■ Exercise goal:
Your output should be the lines from the start of the data through the line containing "Deselect the Without", exactly and nothing more.

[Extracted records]
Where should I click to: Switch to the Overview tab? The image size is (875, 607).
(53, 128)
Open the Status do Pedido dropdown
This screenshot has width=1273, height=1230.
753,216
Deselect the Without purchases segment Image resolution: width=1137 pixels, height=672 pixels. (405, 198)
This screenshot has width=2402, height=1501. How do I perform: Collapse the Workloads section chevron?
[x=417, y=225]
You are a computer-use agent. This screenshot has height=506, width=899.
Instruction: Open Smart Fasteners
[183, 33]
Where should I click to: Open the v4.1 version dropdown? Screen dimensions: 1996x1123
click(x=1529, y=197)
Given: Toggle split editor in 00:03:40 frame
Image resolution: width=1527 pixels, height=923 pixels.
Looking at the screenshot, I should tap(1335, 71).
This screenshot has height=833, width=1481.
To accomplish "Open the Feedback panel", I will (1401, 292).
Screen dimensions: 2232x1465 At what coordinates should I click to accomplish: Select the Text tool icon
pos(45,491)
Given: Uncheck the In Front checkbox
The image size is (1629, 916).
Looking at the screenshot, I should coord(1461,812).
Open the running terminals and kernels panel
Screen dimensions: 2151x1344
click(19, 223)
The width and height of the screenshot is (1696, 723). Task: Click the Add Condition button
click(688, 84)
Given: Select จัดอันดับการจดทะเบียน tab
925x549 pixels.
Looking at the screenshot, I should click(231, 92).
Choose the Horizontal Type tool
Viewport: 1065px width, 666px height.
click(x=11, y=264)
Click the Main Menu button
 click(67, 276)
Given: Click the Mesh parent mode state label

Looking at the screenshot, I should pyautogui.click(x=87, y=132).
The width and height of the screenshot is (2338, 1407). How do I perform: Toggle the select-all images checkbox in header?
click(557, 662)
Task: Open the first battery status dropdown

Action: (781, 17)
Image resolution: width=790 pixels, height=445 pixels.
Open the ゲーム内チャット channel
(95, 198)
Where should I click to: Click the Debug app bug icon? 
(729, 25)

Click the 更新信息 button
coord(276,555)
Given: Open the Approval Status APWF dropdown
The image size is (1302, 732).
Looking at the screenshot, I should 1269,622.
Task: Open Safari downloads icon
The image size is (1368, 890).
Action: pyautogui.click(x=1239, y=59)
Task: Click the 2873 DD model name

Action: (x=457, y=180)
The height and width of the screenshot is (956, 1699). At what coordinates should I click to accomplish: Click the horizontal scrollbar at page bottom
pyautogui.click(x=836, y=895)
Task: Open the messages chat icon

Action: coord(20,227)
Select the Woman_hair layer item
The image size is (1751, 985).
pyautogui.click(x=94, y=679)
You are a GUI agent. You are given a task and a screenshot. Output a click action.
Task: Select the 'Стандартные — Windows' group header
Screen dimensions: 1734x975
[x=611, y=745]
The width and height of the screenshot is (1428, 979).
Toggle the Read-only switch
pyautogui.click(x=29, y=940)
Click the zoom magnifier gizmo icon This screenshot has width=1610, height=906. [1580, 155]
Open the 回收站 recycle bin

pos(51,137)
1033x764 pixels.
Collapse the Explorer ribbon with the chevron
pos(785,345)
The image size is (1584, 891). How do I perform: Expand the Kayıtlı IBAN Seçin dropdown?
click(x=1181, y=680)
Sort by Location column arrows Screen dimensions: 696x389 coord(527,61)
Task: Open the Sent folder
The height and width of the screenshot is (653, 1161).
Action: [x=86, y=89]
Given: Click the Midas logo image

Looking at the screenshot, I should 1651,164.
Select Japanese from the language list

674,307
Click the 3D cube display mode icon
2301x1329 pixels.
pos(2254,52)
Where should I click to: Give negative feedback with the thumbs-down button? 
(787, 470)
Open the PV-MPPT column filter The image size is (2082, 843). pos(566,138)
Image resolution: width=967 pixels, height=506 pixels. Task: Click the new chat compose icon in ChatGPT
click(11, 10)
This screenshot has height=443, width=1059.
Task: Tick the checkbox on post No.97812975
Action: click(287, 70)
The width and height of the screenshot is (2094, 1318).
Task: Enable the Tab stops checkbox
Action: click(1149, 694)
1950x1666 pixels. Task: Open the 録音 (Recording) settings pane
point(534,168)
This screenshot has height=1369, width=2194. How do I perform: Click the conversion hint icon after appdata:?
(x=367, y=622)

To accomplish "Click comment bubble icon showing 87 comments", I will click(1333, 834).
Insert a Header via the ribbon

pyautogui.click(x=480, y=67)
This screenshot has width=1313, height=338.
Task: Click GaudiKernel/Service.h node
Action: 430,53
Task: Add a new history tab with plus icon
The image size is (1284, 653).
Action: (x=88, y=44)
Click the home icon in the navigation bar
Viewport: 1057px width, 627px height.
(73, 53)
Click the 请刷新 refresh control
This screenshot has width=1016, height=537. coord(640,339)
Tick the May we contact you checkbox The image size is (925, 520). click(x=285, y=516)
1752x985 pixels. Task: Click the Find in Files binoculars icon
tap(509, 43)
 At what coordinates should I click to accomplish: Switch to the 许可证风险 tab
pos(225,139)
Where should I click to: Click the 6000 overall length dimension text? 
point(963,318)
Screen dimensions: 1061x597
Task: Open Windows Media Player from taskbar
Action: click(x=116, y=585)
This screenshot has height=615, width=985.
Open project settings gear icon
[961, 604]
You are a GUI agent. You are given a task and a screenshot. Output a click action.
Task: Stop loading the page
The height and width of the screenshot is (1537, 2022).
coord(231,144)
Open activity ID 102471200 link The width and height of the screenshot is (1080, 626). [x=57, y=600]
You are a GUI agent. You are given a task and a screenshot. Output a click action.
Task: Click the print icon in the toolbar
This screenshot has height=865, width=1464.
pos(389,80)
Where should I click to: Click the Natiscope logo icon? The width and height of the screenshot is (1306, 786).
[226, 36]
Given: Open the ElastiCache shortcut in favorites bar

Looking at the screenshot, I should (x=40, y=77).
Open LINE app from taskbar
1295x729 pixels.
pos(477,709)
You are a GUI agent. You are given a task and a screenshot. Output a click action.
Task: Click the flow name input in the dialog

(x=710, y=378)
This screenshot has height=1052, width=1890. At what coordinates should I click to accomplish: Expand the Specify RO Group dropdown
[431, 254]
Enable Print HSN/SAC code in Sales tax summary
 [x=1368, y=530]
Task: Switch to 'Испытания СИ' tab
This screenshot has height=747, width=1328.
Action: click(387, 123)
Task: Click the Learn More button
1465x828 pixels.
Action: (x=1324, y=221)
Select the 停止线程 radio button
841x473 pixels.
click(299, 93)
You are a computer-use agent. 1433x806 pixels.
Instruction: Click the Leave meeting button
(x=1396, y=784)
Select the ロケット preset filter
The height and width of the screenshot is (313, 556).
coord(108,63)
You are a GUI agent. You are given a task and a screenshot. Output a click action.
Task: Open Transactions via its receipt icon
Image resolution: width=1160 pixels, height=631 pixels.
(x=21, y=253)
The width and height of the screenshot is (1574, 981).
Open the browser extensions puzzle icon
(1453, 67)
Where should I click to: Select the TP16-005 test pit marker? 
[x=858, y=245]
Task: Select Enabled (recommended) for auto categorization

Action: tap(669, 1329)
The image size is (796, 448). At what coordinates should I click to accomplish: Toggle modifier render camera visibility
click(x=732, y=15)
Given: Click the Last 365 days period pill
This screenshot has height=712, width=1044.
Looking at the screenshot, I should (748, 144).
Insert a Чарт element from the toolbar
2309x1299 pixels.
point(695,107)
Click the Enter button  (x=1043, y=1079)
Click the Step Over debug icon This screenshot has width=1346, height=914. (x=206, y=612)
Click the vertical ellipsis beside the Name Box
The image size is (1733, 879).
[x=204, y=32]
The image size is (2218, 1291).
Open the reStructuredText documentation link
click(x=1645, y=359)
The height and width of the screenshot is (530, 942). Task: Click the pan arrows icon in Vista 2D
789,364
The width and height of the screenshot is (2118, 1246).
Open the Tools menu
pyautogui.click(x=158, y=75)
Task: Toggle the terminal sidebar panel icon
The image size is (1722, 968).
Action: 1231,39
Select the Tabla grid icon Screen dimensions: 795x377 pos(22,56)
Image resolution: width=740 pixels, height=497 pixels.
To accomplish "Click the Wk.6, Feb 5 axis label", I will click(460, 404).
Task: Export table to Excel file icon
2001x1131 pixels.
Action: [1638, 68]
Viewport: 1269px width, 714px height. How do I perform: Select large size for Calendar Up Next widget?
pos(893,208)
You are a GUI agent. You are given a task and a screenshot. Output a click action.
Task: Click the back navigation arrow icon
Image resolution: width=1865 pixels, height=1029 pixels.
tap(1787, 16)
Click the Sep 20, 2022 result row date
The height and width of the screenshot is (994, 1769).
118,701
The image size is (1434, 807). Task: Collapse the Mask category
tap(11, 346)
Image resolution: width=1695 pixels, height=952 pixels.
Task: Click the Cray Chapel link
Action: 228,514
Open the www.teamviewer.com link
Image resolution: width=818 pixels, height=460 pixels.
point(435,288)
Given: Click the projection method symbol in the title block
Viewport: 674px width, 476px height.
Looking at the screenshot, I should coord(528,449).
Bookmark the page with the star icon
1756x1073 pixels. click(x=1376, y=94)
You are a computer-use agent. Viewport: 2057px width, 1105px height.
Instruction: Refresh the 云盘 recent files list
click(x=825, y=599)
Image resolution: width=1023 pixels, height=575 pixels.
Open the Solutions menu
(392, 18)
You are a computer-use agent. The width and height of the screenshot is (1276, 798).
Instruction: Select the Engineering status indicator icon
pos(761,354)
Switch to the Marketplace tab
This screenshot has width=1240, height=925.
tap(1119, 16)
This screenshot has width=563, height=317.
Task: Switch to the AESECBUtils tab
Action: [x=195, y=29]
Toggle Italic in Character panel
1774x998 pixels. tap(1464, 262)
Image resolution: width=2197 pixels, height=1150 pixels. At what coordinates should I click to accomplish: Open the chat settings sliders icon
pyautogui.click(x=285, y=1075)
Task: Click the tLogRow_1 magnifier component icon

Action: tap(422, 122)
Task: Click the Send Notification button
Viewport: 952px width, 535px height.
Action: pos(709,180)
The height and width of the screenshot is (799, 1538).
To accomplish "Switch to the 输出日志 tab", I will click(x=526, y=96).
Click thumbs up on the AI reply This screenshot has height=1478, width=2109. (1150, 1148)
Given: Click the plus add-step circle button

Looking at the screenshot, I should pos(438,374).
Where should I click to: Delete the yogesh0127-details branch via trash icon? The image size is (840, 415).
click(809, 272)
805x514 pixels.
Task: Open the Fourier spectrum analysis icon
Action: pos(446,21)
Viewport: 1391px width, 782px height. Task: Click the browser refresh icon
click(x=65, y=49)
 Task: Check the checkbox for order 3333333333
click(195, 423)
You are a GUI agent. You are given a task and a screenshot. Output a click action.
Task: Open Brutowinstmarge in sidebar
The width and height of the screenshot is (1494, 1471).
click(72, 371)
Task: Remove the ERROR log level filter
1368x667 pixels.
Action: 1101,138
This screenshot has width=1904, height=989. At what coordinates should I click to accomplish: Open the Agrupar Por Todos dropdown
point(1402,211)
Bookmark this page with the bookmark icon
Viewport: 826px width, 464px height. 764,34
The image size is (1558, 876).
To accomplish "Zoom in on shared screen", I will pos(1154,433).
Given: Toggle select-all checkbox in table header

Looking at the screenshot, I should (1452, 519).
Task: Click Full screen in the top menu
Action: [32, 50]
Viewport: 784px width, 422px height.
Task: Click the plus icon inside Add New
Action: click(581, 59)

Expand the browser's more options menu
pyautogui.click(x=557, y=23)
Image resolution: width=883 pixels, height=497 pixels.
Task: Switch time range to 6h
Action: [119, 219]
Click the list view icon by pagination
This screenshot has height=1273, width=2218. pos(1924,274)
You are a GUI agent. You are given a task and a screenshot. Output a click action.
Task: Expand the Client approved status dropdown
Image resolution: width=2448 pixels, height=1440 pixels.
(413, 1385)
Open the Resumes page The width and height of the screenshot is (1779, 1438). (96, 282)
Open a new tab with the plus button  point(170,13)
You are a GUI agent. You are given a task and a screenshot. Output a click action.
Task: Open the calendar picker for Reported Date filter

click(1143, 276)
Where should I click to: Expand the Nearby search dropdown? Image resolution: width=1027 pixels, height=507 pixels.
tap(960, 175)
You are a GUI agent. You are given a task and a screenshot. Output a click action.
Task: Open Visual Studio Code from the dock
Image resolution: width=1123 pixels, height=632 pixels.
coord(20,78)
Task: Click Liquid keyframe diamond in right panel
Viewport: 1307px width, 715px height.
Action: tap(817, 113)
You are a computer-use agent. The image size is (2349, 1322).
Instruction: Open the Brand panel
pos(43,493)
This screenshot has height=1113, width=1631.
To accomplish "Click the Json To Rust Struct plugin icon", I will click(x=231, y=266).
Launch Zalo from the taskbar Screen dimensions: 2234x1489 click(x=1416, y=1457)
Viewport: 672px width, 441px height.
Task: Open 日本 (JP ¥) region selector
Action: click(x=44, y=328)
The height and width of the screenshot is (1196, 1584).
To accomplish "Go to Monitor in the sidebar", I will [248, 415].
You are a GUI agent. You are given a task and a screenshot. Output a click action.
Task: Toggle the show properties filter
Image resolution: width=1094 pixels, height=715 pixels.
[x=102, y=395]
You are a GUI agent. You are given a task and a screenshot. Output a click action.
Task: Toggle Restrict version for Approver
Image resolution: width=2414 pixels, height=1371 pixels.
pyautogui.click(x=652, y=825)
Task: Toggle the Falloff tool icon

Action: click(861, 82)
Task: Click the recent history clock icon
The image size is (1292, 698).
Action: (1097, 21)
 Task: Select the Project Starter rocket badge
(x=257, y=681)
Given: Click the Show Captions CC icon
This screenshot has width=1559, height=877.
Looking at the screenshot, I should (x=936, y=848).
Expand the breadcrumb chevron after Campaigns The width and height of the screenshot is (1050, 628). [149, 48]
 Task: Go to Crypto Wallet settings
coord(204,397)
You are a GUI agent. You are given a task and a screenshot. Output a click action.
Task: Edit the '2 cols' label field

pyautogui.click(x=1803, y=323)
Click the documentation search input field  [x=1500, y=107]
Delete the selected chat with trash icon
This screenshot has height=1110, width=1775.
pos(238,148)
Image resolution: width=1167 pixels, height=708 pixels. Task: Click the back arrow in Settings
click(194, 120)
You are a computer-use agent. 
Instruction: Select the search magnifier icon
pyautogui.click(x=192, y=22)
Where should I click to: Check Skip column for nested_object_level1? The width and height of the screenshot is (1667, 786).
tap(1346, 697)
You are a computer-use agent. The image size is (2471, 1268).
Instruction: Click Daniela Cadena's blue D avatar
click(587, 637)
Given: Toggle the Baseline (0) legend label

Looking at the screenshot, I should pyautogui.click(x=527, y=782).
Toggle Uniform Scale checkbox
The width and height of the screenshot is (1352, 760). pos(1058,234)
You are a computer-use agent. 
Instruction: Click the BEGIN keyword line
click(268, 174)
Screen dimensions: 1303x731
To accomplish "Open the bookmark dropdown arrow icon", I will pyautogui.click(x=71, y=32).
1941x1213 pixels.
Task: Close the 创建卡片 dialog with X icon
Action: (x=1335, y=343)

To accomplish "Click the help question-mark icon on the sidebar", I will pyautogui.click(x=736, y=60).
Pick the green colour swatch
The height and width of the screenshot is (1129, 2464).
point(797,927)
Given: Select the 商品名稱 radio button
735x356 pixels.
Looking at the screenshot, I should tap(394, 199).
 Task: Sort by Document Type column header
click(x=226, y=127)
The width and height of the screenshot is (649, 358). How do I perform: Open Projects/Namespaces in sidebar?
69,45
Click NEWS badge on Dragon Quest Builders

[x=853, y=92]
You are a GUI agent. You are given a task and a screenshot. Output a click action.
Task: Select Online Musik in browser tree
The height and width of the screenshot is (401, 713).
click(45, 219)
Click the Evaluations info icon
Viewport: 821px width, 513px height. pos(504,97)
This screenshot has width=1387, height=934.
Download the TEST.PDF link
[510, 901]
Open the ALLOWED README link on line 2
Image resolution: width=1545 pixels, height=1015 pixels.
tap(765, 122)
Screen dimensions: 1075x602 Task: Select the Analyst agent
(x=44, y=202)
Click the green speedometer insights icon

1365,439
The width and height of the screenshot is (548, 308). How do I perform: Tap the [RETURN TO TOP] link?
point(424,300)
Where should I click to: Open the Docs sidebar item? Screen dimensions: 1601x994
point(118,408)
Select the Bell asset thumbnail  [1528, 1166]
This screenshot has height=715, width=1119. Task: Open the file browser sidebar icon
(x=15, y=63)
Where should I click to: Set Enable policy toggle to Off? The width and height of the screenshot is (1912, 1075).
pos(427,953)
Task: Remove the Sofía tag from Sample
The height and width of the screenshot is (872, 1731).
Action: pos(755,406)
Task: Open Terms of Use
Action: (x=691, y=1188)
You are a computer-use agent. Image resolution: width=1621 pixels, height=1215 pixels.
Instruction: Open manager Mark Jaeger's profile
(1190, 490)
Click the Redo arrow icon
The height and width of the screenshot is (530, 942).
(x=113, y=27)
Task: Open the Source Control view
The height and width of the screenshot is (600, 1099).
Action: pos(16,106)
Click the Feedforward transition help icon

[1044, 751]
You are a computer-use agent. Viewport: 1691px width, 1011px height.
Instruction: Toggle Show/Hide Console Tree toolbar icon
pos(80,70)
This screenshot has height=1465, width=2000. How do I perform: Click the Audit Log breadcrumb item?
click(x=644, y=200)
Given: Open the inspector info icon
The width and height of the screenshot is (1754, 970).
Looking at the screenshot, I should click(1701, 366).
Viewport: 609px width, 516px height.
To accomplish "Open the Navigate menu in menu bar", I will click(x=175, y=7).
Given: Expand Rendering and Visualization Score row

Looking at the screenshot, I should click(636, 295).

■ Answer section:
Where should I click to: Switch to the Overview tab? The image size is (875, 607).
(53, 128)
Open the Status do Pedido dropdown
This screenshot has width=1273, height=1230.
753,216
Deselect the Without purchases segment Image resolution: width=1137 pixels, height=672 pixels. (405, 198)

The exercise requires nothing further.